(Records about locating elements on screens)
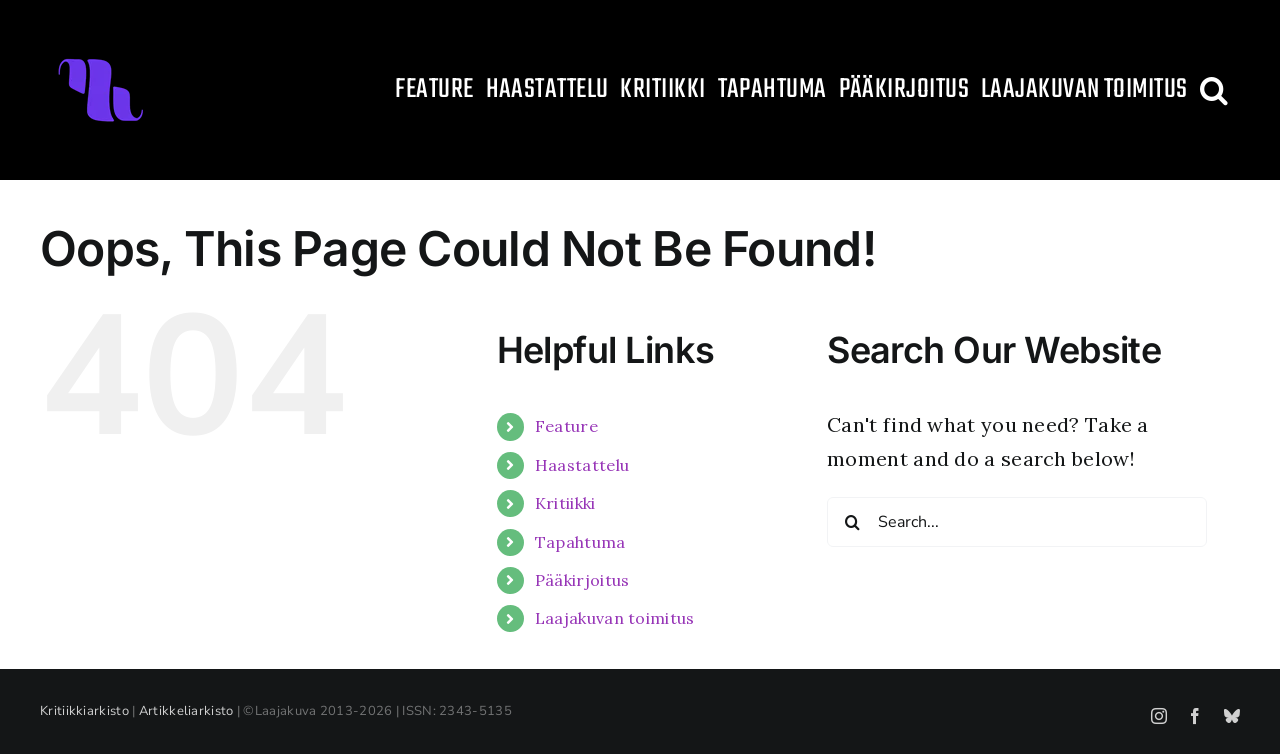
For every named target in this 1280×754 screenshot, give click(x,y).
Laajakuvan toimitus (615, 618)
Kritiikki (565, 503)
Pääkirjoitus (582, 580)
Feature (566, 426)
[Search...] (1017, 522)
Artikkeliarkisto (186, 711)
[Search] (852, 522)
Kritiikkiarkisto (84, 711)
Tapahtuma (580, 542)
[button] (1214, 90)
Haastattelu (582, 465)
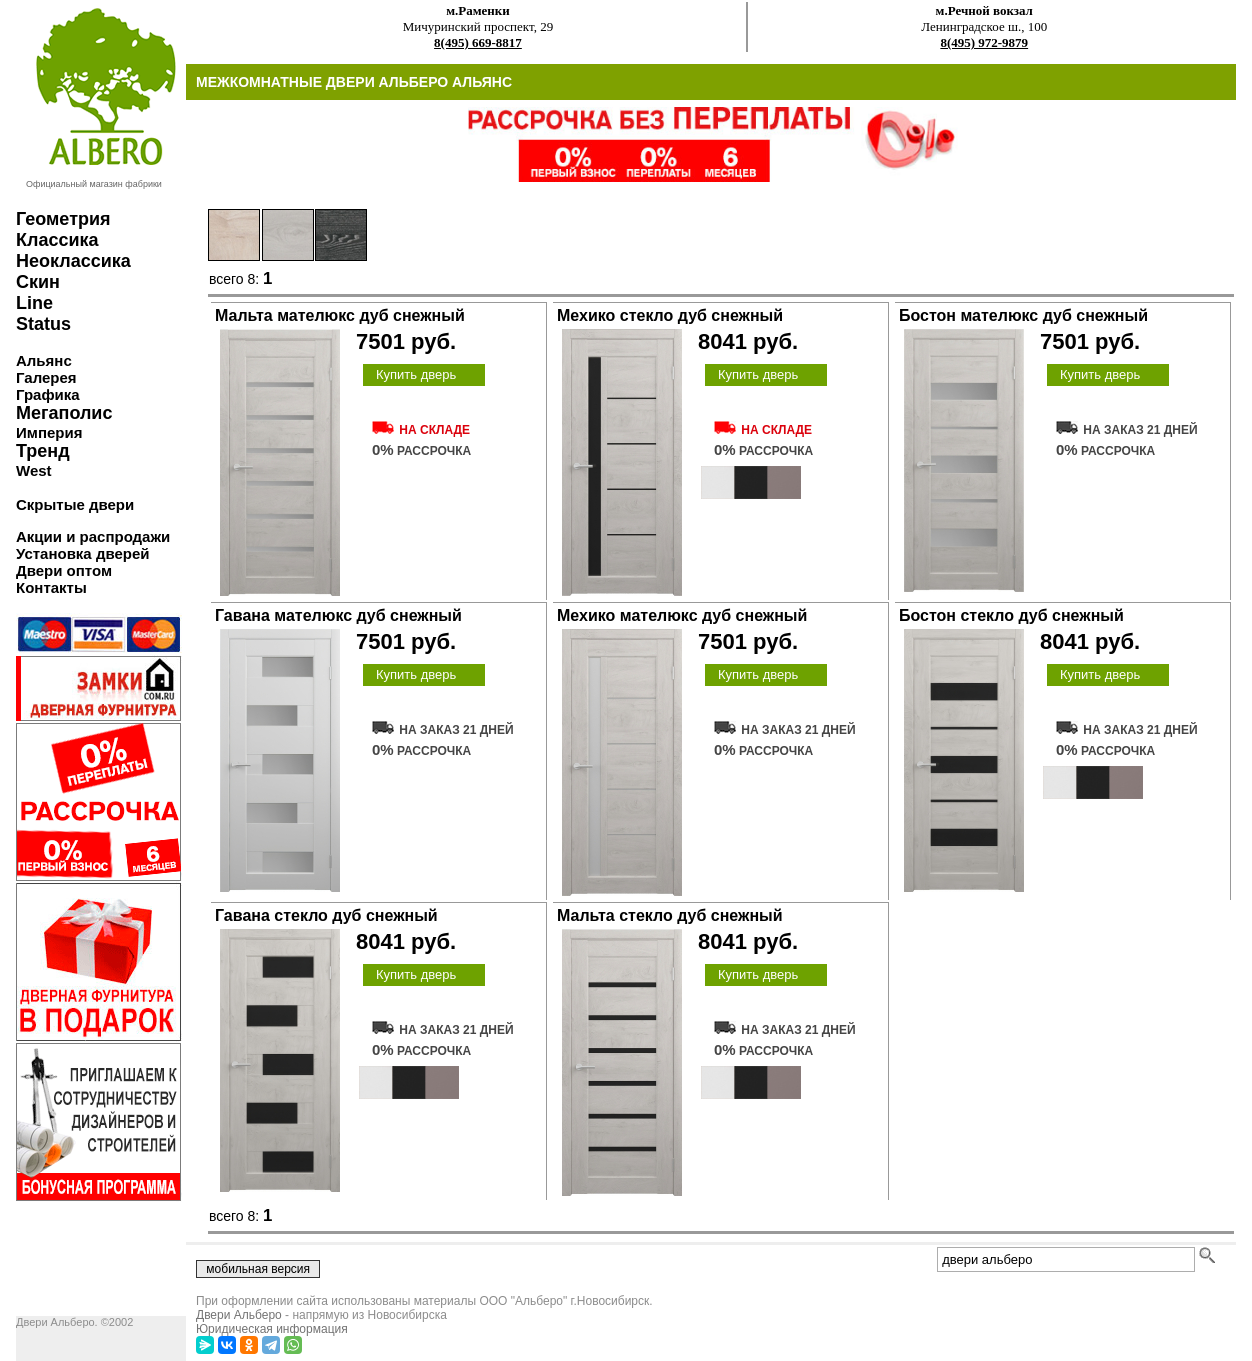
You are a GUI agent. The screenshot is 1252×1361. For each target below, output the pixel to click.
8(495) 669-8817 (478, 42)
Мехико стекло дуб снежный (670, 315)
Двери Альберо (239, 1315)
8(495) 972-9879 (984, 42)
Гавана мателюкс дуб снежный (338, 615)
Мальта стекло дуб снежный (670, 915)
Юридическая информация (272, 1329)
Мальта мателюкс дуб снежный (340, 315)
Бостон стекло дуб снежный (1011, 615)
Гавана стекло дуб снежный (326, 915)
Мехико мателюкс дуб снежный (682, 615)
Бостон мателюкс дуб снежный (1023, 315)
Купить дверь (416, 374)
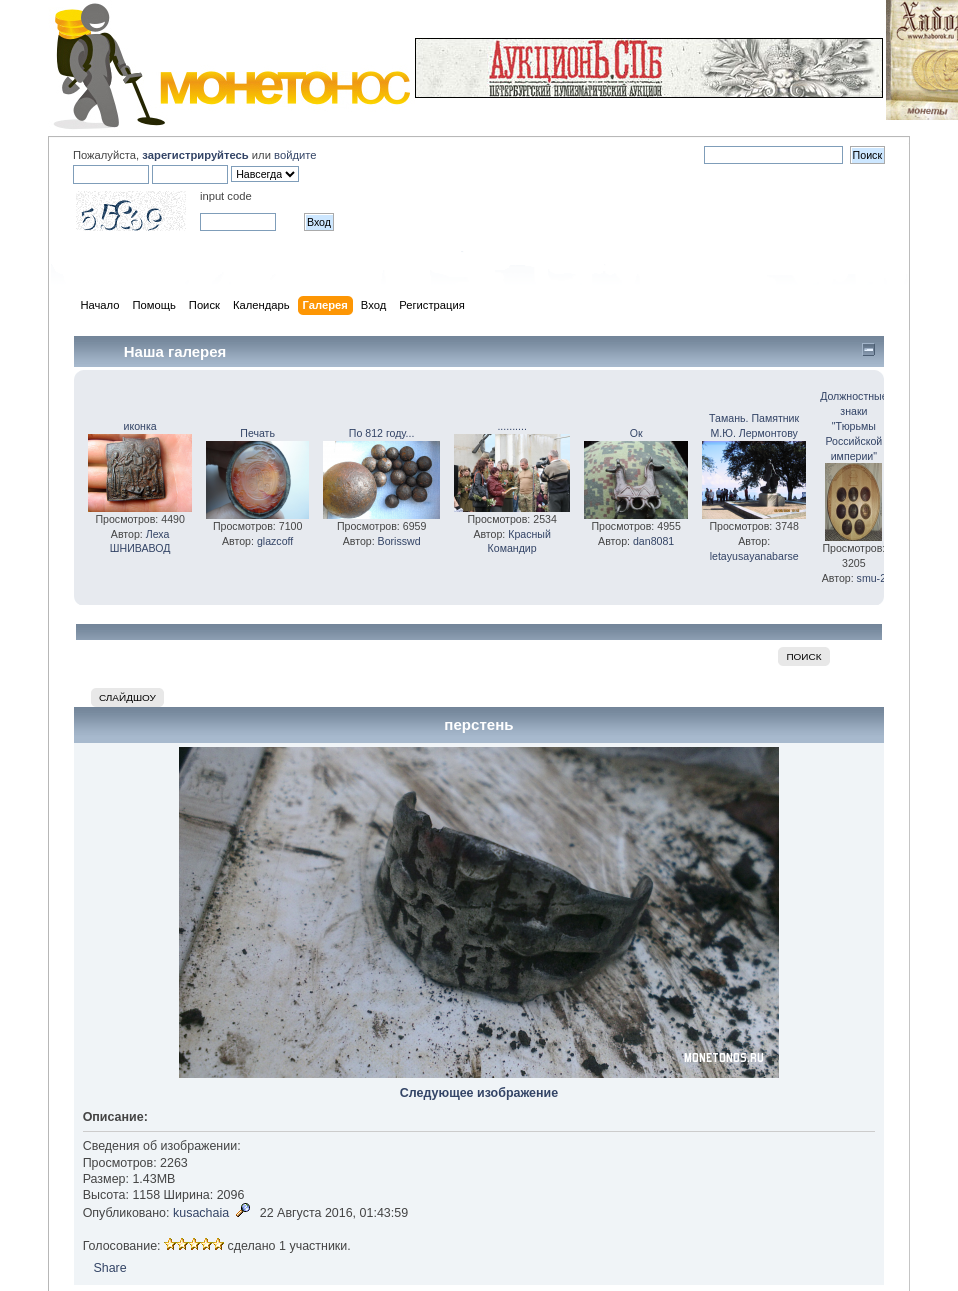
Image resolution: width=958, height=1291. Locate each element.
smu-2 (871, 578)
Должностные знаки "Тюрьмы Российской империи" (853, 425)
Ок (636, 433)
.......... (511, 426)
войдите (295, 155)
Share (109, 1268)
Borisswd (399, 541)
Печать (257, 433)
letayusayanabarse (754, 556)
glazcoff (275, 541)
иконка (140, 426)
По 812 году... (382, 433)
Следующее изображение (479, 1093)
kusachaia (201, 1213)
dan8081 (653, 541)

Aim | Please pull every line from the items above and reproduce it word for word, leaving out the pictures.

Written solution |
For every named target in this 1280×754 screenshot, give click(x,y).
Laajakuvan toimitus (615, 618)
Kritiikki (565, 503)
Pääkirjoitus (582, 580)
Feature (566, 426)
[Search...] (1017, 522)
Artikkeliarkisto (186, 711)
[Search] (852, 522)
Kritiikkiarkisto (84, 711)
Tapahtuma (580, 542)
[button] (1214, 90)
Haastattelu (582, 465)
You are a GUI agent. The screenshot is 1252×1361. For each target below, output the pixel to click.
8(495) 669-8817 (478, 42)
Мехико стекло дуб снежный (670, 315)
Двери Альберо (239, 1315)
8(495) 972-9879 (984, 42)
Гавана мателюкс дуб снежный (338, 615)
Мальта стекло дуб снежный (670, 915)
Юридическая информация (272, 1329)
Мальта мателюкс дуб снежный (340, 315)
Бостон стекло дуб снежный (1011, 615)
Гавана стекло дуб снежный (326, 915)
Мехико мателюкс дуб снежный (682, 615)
Бостон мателюкс дуб снежный (1023, 315)
Купить дверь (416, 374)
Image resolution: width=958, height=1291. Locate each element.
smu-2 (871, 578)
Должностные знаки "Тюрьмы Российской империи" (853, 425)
Ок (636, 433)
.......... (511, 426)
войдите (295, 155)
Share (109, 1268)
Borisswd (399, 541)
Печать (257, 433)
letayusayanabarse (754, 556)
glazcoff (275, 541)
иконка (140, 426)
По 812 году... (382, 433)
Следующее изображение (479, 1093)
kusachaia (201, 1213)
dan8081 (653, 541)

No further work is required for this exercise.